Elsewhere in the same "Letter," Locke lays down the proposition that
if the magistrate understand washing a child "to be profitable to the
curing or preventing any disease that children are subject unto, and
esteem the matter weighty enough to be taken care of by a law, in that
case he may order it to be done."
Locke seems to differ most widely from Hobbes by his strong advocacy
of a certain measure of toleration in religious matters. But the
reason why the civil magistrate ought to leave religion alone is,
according to Locke, simply this, that "true and saving religion
consists in the inward persuasion of the mind." And since "such is the
nature of the understanding that it cannot be compelled to the belief
of anything by outward force," it is absurd to attempt to make men
religious by compulsion. I cannot discover that Locke fathers the pet
doctrine of modern Liberalism, that the toleration of error is a good
thing in itself, and to be reckoned among the cardinal virtues; on
the contrary, in this very "Letter on Toleration" he states in the
clearest language that "No opinion contrary to human society, or to
those moral rules which are necessary to the preservation of civil
society, are to be tolerated by the magistrate." And the practical
corollary which he draws from this proposition is that there ought to
be no toleration for either Papists or Atheists.
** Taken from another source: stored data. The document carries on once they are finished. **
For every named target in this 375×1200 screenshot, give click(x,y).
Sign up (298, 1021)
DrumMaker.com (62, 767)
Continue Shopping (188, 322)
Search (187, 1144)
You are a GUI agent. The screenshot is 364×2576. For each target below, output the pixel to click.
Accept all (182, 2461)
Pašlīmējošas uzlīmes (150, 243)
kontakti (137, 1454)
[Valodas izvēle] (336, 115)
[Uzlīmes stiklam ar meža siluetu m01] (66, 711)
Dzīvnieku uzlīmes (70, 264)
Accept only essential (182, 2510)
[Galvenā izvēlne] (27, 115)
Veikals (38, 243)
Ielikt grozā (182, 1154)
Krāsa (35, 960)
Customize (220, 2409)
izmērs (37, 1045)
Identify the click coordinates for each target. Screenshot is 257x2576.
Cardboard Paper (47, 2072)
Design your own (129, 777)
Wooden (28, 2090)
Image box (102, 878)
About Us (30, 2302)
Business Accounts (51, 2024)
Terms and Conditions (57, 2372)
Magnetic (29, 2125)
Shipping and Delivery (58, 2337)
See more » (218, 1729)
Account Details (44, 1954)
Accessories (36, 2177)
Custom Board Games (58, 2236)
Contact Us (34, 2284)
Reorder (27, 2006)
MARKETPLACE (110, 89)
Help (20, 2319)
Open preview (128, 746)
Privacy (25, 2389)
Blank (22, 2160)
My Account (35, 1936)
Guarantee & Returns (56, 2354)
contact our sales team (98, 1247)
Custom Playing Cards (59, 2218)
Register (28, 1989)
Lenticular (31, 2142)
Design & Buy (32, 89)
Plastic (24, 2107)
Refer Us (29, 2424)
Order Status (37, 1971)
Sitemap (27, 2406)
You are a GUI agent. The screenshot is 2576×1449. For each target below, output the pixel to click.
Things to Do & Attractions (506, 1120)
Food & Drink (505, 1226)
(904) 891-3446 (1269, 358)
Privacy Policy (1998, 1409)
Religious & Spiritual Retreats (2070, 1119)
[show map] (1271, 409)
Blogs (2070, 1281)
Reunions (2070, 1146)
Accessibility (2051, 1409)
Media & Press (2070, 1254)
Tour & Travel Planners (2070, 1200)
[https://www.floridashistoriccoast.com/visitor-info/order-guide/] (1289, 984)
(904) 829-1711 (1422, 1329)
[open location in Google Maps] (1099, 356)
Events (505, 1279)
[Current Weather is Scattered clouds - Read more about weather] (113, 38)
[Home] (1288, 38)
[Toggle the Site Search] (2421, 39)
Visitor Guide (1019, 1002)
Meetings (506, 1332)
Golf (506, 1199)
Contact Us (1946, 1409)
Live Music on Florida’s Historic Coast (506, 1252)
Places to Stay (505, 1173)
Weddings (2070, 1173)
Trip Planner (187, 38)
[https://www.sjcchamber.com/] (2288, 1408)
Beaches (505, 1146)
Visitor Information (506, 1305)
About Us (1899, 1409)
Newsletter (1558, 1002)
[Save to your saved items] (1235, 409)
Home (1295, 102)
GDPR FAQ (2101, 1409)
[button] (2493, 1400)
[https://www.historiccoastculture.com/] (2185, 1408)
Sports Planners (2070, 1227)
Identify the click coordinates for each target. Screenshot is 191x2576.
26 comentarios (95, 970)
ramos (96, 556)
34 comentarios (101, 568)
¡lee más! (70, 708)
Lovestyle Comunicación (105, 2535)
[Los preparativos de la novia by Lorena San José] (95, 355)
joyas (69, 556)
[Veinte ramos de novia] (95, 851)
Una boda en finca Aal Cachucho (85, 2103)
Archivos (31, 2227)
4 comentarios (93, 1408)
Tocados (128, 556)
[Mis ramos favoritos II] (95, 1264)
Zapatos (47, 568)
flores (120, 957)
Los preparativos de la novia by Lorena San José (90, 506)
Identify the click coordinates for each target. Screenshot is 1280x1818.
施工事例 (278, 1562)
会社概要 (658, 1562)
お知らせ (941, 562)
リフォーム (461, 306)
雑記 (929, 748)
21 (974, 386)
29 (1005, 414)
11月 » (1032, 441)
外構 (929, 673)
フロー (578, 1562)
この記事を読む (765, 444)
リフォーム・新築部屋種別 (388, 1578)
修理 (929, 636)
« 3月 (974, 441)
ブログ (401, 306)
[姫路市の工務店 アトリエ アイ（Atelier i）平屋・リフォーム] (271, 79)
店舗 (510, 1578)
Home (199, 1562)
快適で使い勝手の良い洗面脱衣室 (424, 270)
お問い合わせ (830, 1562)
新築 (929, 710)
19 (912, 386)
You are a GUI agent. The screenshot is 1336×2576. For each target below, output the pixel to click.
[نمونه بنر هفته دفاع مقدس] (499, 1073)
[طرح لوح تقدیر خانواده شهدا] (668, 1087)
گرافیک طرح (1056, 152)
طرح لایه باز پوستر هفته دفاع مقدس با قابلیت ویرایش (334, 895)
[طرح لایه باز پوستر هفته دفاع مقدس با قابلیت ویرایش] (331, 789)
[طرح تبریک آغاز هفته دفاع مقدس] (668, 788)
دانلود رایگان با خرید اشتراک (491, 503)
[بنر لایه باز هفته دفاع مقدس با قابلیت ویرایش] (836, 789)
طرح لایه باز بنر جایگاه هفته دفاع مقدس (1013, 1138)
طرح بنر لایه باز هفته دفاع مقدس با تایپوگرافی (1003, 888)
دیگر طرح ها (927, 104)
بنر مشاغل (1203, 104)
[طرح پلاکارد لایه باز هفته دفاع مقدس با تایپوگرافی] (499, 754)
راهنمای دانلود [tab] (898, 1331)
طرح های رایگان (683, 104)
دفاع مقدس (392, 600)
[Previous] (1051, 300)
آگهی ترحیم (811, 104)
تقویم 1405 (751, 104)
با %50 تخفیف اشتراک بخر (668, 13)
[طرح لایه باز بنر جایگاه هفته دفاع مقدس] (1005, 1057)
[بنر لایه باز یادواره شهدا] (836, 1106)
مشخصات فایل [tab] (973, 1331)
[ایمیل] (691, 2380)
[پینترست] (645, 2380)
After Locke's time the negative view of the functions of Government
gradually grew in strength, until it obtained systematic and able
expression in Wilhelm von Humboldt's "Ideen,"[1] the essence of which
is the denial that the State has a right to be anything more than
chief policeman. And, of late years, the belief in the efficacy of
doing nothing, thus formulated, has acquired considerable popularity
for several reasons. In the first place, men's speculative convictions
have become less and less real; their tolerance is large because their
belief is small; they know that the State had better leave things
alone unless it has a clear knowledge about them; and, with reason,
they suspect that the knowledge of the governing power may stand no
higher than the very low watermark of their own.
[Footnote 1: An English translation has been published under the title
of "Essay on the Sphere and Duties of Government."]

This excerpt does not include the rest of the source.